Sad that people completely seem to have forgotten about 2006-2008 all of a sudden.
[SFW] [business] [+2 Underrated]
[by knumbknutz@9:51pmGMT]

Comments

steele said @ 12:06am GMT on 2nd Nov [Score:2]
Lol. "Next" recession.
spazm said @ 12:14am GMT on 2nd Nov [Score:2]
No worries, you guys have the greatest business man of the world at your service!
Mythtyn said @ 11:52pm GMT on 1st Nov [Score:1 Insightful]
Student loans will be the next issue.
satanspenis666 said @ 4:11am GMT on 2nd Nov
Probably not. Household debt to GDP has actually been decreasing. I'd be more concerned about public debt, which is larger then household debt and is increasing.
Mythtyn said[1] @ 3:38pm GMT on 2nd Nov
I consider student loans public debt in that if those hit the fan then its all of us that are going to be footing that bill. But yes, I agree with your assessment.
midden said @ 9:55pm GMT on 1st Nov
I do hear a lot of "Quicken Rocket Mortgage" adds in my podcast feed. I wonder if mortgage problems, like pharmaceutical problems, were exacerbated by advertising.
norok said @ 11:30pm GMT on 1st Nov
I wouldn't count on the housing market to be the crux of the next financial collapse. Calamities rarely come from where they are expected. That's why they are called Black Swans.

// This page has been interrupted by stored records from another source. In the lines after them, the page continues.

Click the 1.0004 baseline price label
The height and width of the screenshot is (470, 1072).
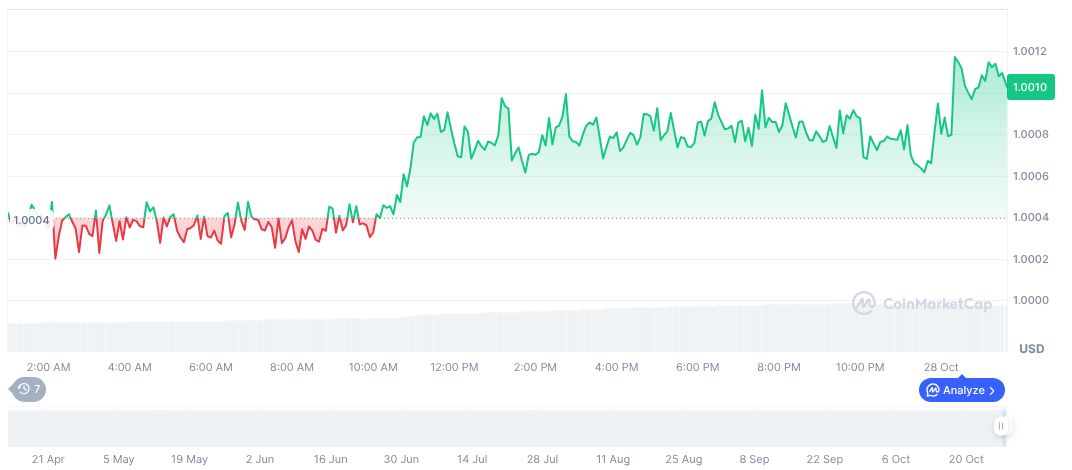point(30,220)
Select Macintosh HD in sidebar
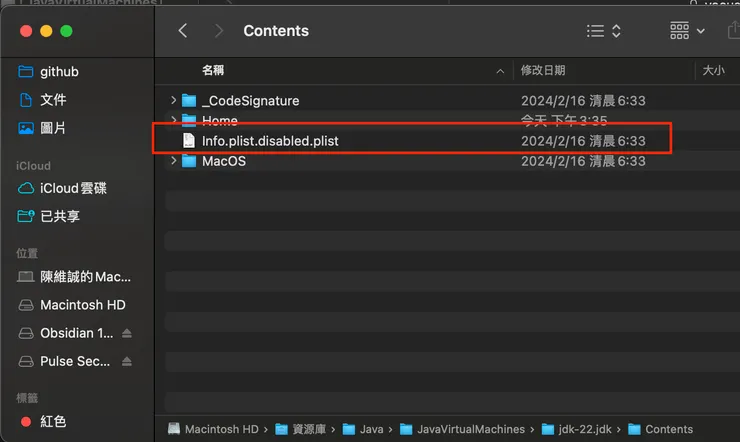Screen dimensions: 740x442 point(82,305)
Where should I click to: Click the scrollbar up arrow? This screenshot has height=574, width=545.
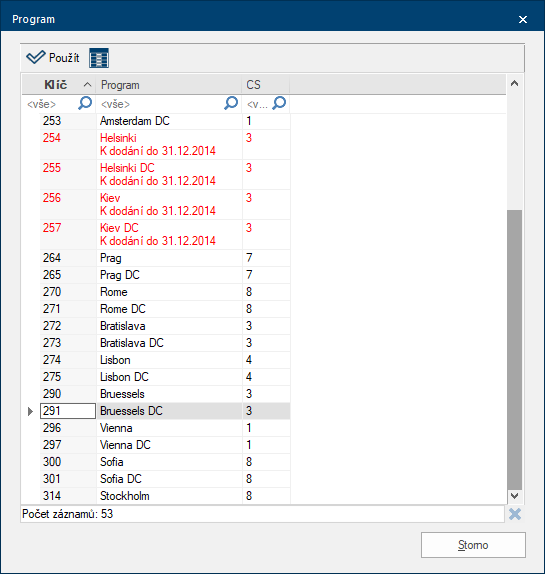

My guess (and it's just that) is a structural breakdown of ETFs.
Kama-Kiri said @ 1:56am GMT on 2nd Nov
"Congress too has less room than it did during the Great Recession, with the country’s debt burden as a share of the overall economic output rising from 63 percent to 104 percent."

And that's accrued over a long period of economic growth. Imagine what it will do in a depression, where the economic output (the divisor in the debt burden calculation) plummets.

The quote above is really the key point of the whole debate. How you interpret it will depend on your political stripes. Conservatives will demand cuts to programs, liberals will insist that businesses (and wealthy individuals, or perhaps even everyone) pay more tax.

I'm in the liberal camp on this, because it seems to me that if the economy is growing but only the companies are benefiting, rather than employees, the imbalance is on the revenue side and not expenditure. I think everyone can agree though that expanding social programs is not sustainable unless government revenue is increased somewhere.
SnappyNipples said @ 6:35am GMT on 2nd Nov
Strange, the way I remember it, we were not ready for the previous recessions as well.